2021 smartphone from Samsung

The Samsung Galaxy A82 5G is a mid-range luxury Android smartphone unveiled by Samsung Electronics. The phone has a triple-camera setup with a 64 MP main camera, a 6.7 in (161.9 mm) FHD+ Infinity-O display, and a 4500 mAh Li-Po battery.

== Samsung Galaxy Quantum 2 ==
Samsung Galaxy A82 5G was released as Samsung Galaxy Quantum 2 in South Korea.

== Software ==
The phone shipped with One UI 3.1 and Android 11. On May 6, 2021, Samsung announced that the Galaxy A82 5G will have a quarterly security-patch upgrade from its launch.
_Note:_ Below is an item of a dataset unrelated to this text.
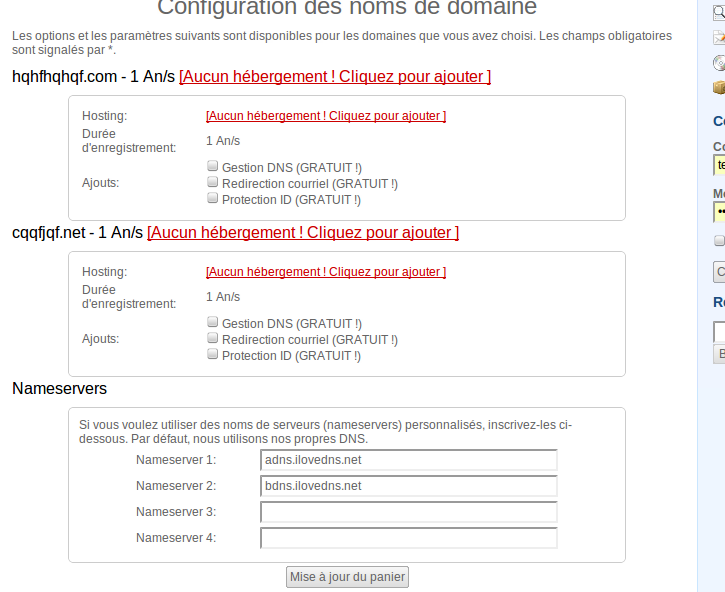Enable Gestion DNS for hqhfhqhqf.com
The height and width of the screenshot is (592, 725).
click(x=212, y=167)
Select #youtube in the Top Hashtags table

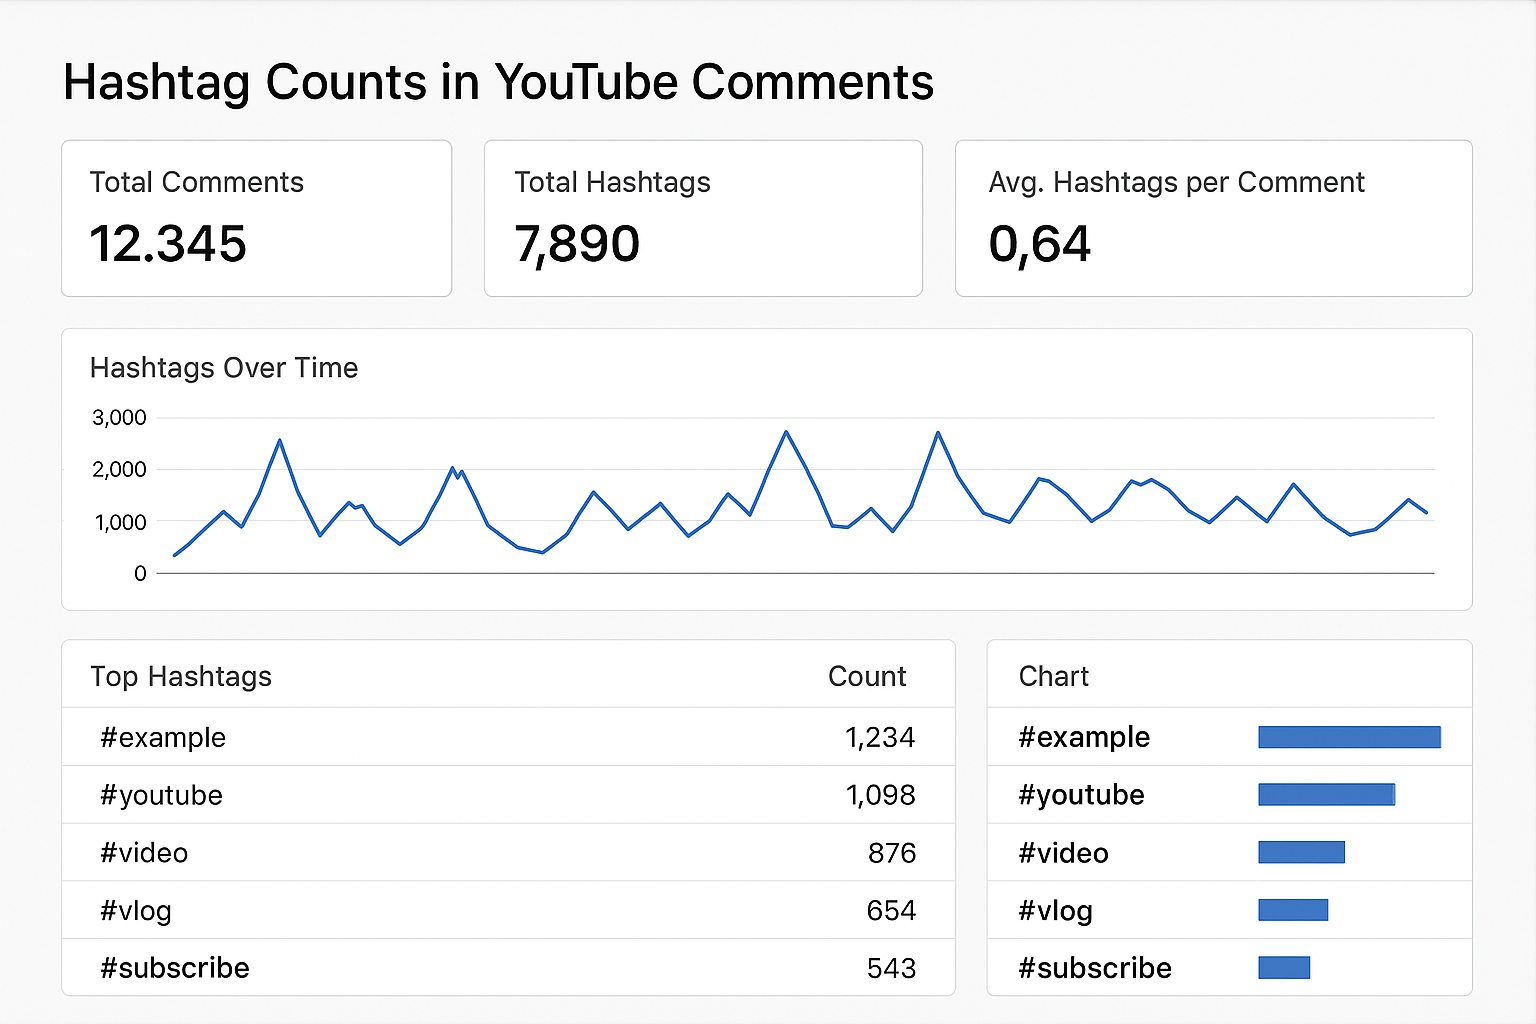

Banking on Samsung's 2019–2025 update schedule, the phone should be eligible for three major Android OS upgrades.

In January 2022, Samsung began rolling out the One UI 4 update to the Galaxy A82 devices. Since then, several Galaxy devices have received the flavor of the latest software version.

Samsung Galaxy A82 get three major updates until Android 14 with One UI 6.1.